Visiting Haiti Prime Minister Garry Conille Saturday October 12 visited various police installations in Nairobi as part of his trip to Kenya.
Conille was in Nairobi to push for fast deployment of more police to Haiti to help in combating gangs.
He visited police headquarters’ communication and command centre and held a meeting with Inspector General of Police Douglas Kanja.
He was later taken to the Administration Police Training Campus in Embakasi to witness ongoing pre-deployment training of the personnel.
The personnel are from General Service Unit, Administration Police’s Border Patrol Unit, Rapid Deployment Unit and Anti Stock Theft Unit, which are paramilitary units with wide combat training.
They will be deployed to Haiti to help in combating gangs there.
Conille praised the police response to last week’s massacre that left at least 115 people dead.
“The police and the (Kenyan) contingent were able to deploy by road within – really, virtually – hours to make sure that the city in question was quickly protected,” Conille said.
Kenya will send 600 more police officers to Haiti in November to bolster an international anti-gang mission, President William Ruto said on Friday during a visit by the Haitian prime minister intended to speed up deployments to the force.
At least 10 countries have promised to send a total of about 2,900 troops to participate in the Kenyan-led Multinational Security Support (MSS).
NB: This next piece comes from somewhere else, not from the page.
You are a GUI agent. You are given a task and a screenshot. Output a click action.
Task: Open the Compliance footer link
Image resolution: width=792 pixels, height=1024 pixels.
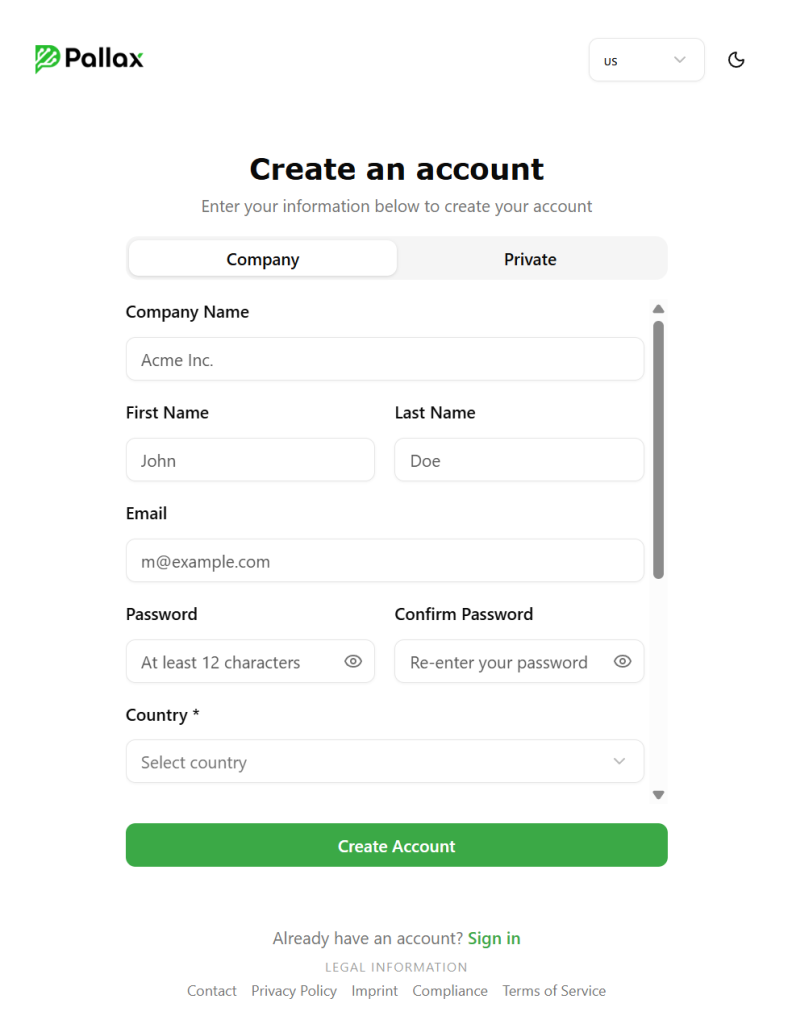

But only about 430 have deployed since the U.N.-authorised mission got underway in June, nearly 400 of them from Kenya.
Heavily armed gangs, which control most of the capital Port-au-Prince, have continued to gain territory.
Last week, members of the Gran Grif gang carried out one of the country’s deadliest attacks in recent years, killing at least 115 people in a farming region, according to a local mayor.
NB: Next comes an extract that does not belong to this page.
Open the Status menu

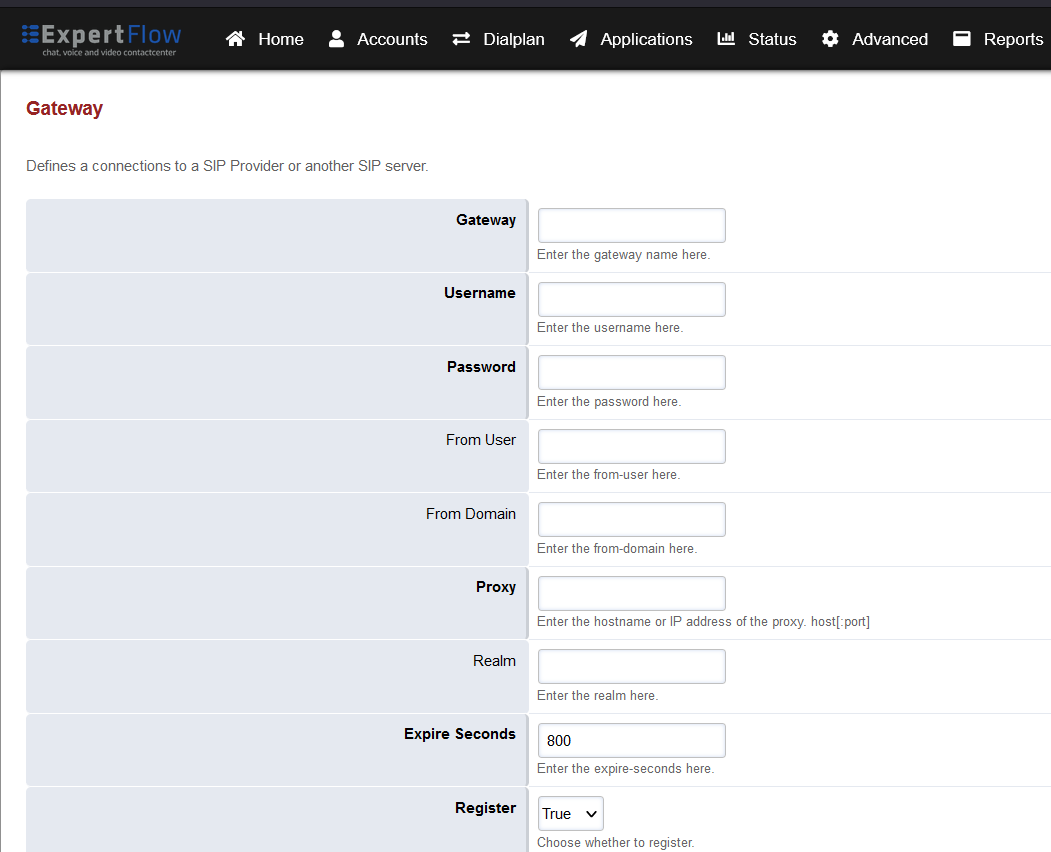[x=772, y=39]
Ruto said the mission was improving security in Haiti, calling the fight against gangs “the battle that we can win”.
He said the additional 600 officers committed by Kenya were in training and would be ready for duty next month.
Over 700,000 people in Haiti have fled their homes and over five million are going hungry – nearly half the population, according to the United Nations.
Last month, the U.N. Security Council unanimously authorised extending the MSS’s mandate by another year.
A U.S. push for a plan to turn it into a U.N. peacekeeping mission was dropped from the resolution due to opposition from Russia and China.
So far, the mission has made little progress helping Haiti restore order with only about 400 mostly Kenyan police officers on the ground.
Haiti is reeling after members of the Gran Grif gang stormed through the town of Pont-Sonde in the western Artibonite region early on Thursday October 3, killing at least 115 people, including infants, and forcing over 6,000 residents to flee.
The massacre caused widespread shock even in a country that has grown accustomed to outbreaks of violence, and where the national police force is outgunned and understaffed.
Gunmen invaded another town north of Haiti’s capital on Thursday October 10, shooting at people and setting homes on fire, just a week after a massacre killed at least 115 people in the country’s central region.
The UN-authorised mission that is led by Kenya faces a funding inadequacy as member states who committed to contribute $ 84 million (Sh10.8 billion) have so far contributed $67 million (Sh8.6 billion).
This has delayed many plans on the ground.
The said contributions from member states have been made by through the UN Trust Fund for the MSS.
The mission is expected to comprise up to 2,500 police personnel, deployed in phases, at an annual cost of approximately $600 million.